In der Bundestagsdrucksache 16/868 berichtet die Regierung, SIS habe 2006 14.7 Millionen Einträge gehabt, davon 13.8 Millionen Sachen, 750000 Menschen, denen die Einreise verweigert wurde. Von diesen kamen 380000 aus Italien, 162000 aus der BRD.

In BT-Durcksache 16/10816, berichtet die Bundesregierung, 2008 seien ca. 26 Millonen Fahndungen in SIS gespeichert gewesen.

In der BRD wird die Zahl der SIS-fähigen Terminals 2006 auf 10500 geschätzt, 2005 wurden rund 70 Millionen SIS-Anfragen aus der BRD getätigt.

2006 wurde die EDV-Infrastruktur mit Blick auf SIS II für 157 ME aktualisiert.

Im 27. TB (2008) berichtet der LfD Bawü über Ausschreibungen zur verdeckten Registrierung (Art. 99). Anfang 2006 waren von BRD-Behörden 1104 Personen so ausgeschrieben worden.
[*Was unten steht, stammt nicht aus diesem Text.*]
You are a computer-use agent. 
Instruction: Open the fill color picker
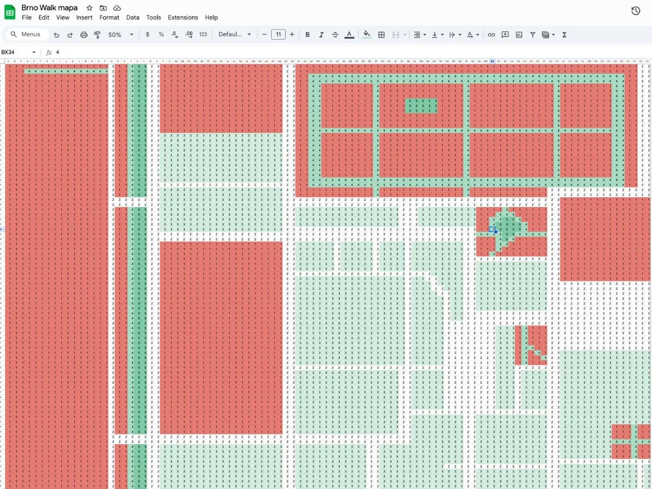click(x=367, y=35)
Die Verteilung nach Bundesländern war dabei aufschlussreich (vgl. auch Anmerkungen zu diesen Zahlen):

Land

Ausschreibungen

pro Mill. Einwohner

Baden-Württemberg

376

35

Bayern

348

28

Nordrhein-Westfalen

83

4.6

Hessen

67

11

Rheinland-Pfalz

26

21

Niedersachsen

18

2.3

Anfang 2008 waren knapp 700000 96er-Ausschreibungen in SIS (Ratsdokument 5441/08), etwa 50000 weniger als Anfang 2007 (Ratsdokument 6178/07), vermutlich, weil etliche der ausgeschriebenen im Rahmen der Erweiterungsrunden EU-BürgerInnen geworden sind.
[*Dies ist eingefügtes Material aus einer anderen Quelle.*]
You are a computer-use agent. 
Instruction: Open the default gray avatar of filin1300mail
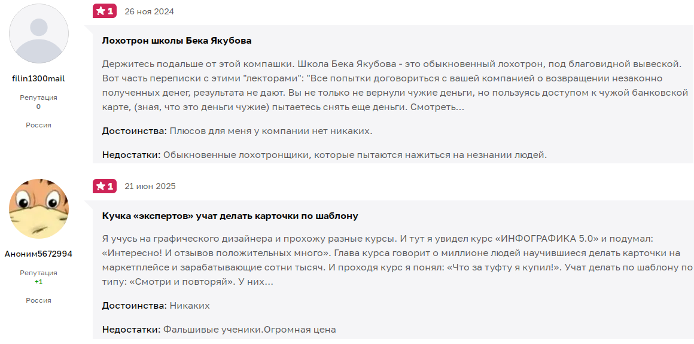39,34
Ende 2009 zitiert der Prague Daily Monitor einen Ticker der Tschechischen Nachrichtenagentur, nach dem Tschechien seit September 2007 (Tschechien ist seit 12/2007 Schengenland)

  • fast 2000000 Datensätze an SIS übermittelt hat (das scheint schwer glaublich -- wo sollen die überhaupt so viele Datensätze herhaben...?)
  • aufgrund von SIS-Matches 400 Vermisste, 1000 gestohlene Autos und 1800 verlorene "Dokumente" (vermutlich wohl Pässe u.ä.) "gefunden" hat (was etlichen der Vermissten wahrscheinlich nicht so recht war...)
  • aufgrund von SIS-Matches 900 Personen verhaftet hat.

Anekdoten

Der Mun-Sekten-Mun wurde 1995 vom Grenzschutz in Koblenz nach Art. 96 wegen Gefährdung der Jugend nach Art. 95 ausgeschrieben. Die Ausschreibung wurde regelmäßig verlängert. Nach zwölf Jahren (2007) hatte Mun das Einreiseverbot weggeklagt; er war dazu zwei Mal bis vors BVerfG gegangen. Darauf brachte die BRD Frankreich dazu, ihn auszuschreiben. Das war den Franzosen bei genauerer Überlegung wohl doch zu peinlich, und so haben sie die Ausschreibung recht schnell wieder zurückgenommen. Die ganze Geschichte hat noch ein paar mehr Windungen. Die Mun-Anwälte haben sich in dem Fall gern auf Religionsfreiheit berufen, was einerseits doof ist, andererseits aber auch geschickt, weil sie so Menschenrechte von EU-BürgerInnen ins Spiel brachten statt "nur" der von KoreanerInnen. Das BVerfG hat aber am Ende aufgrund der absurden Begründung der Ausschreibung entschieden.

Der LfD Bawü berichtet im 27. TB (2008) von einer Überprüfung der SIS-Ausschreibungen des dortigen LKA (vgl. rohe Zahlen). Bei einem Vergleich mit nationalen Ausschreibungen zur verdeckten Registrierung ergab sich, dass Bawü 80% seiner 468 entsprechenden Ausschreibungen in INPOL ins SIS gestellt hatte, Bayern aber nur 15% seiner überwältigenden 2208. Der LfD hat ein wenig nachgesehen, woher die vielen Fälle aus Bawü kommen; darunter waren 63 Personen, die eine Ermittlungsgruppe "Mobile Kinderbanden" ausgeschrieben hat. Ansonsten gab es 62 Fälle, die bereits seit mehr als zwei Jahren in SIS waren (also mindestens zwei Mal verlängert worden waren; eine Ausschreibung war schon seit 2000 gelaufen). Alle diese Fälle kamen aus dem "Staatsschutz"-Bereich, waren also politisch motiviert. Erwartungsgemäß hatte die Polizei munter "Kontaktpersonen" ausgeschrieben oder sich noch nicht mal die Mühe gemacht, irgendwelche Gefahren schwerer Straftaten zusammenzufantasieren. Außerdem wurden einfach gleich mal alle namentlich bekannten Funktionäre verschiedener Gruppen in SIS ausgeschrieben.